[Problem to work on] Please restate word for word each line from the one containing "View analytics showing 272 views" to the last line of the records below, and drop the pictures.

[Records supplied]
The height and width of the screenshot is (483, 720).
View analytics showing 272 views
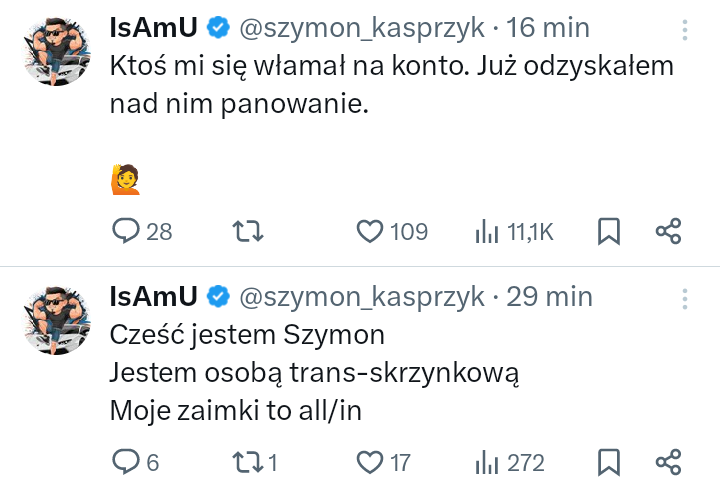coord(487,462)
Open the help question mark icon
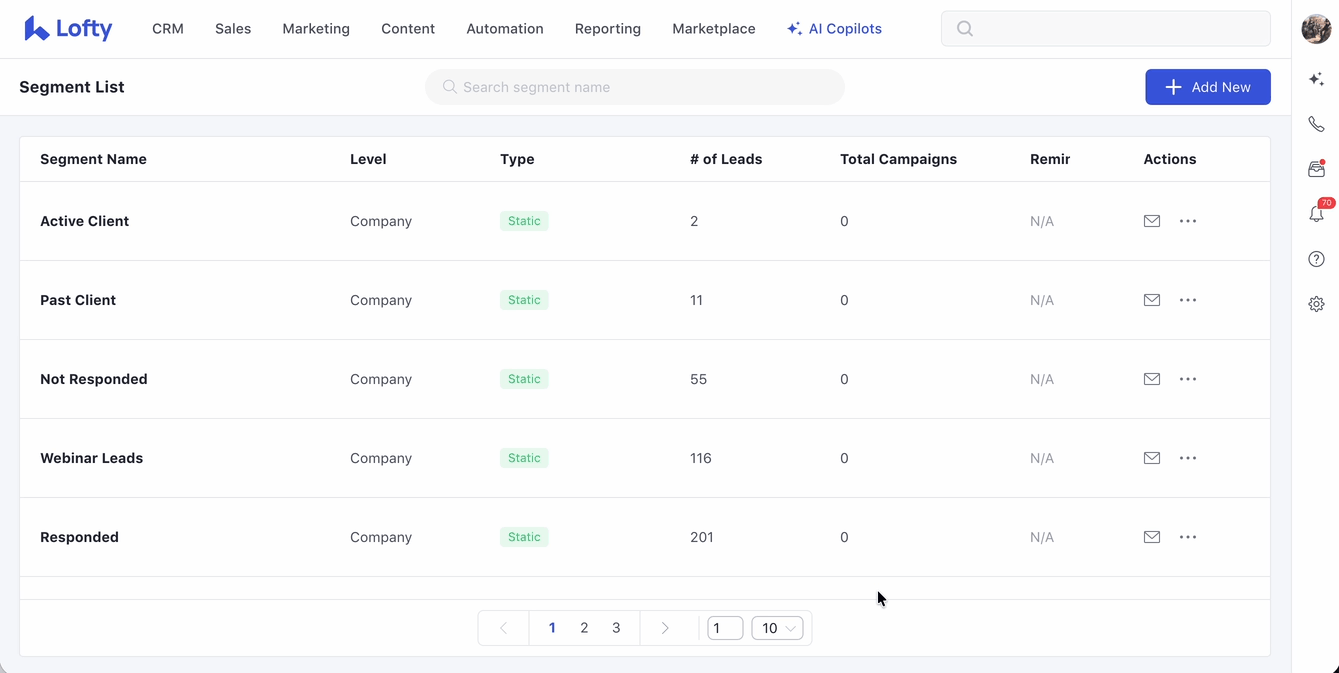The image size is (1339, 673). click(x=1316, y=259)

[The answer]
View analytics showing 272 views
coord(487,462)
Open the help question mark icon
The image size is (1339, 673). click(x=1316, y=259)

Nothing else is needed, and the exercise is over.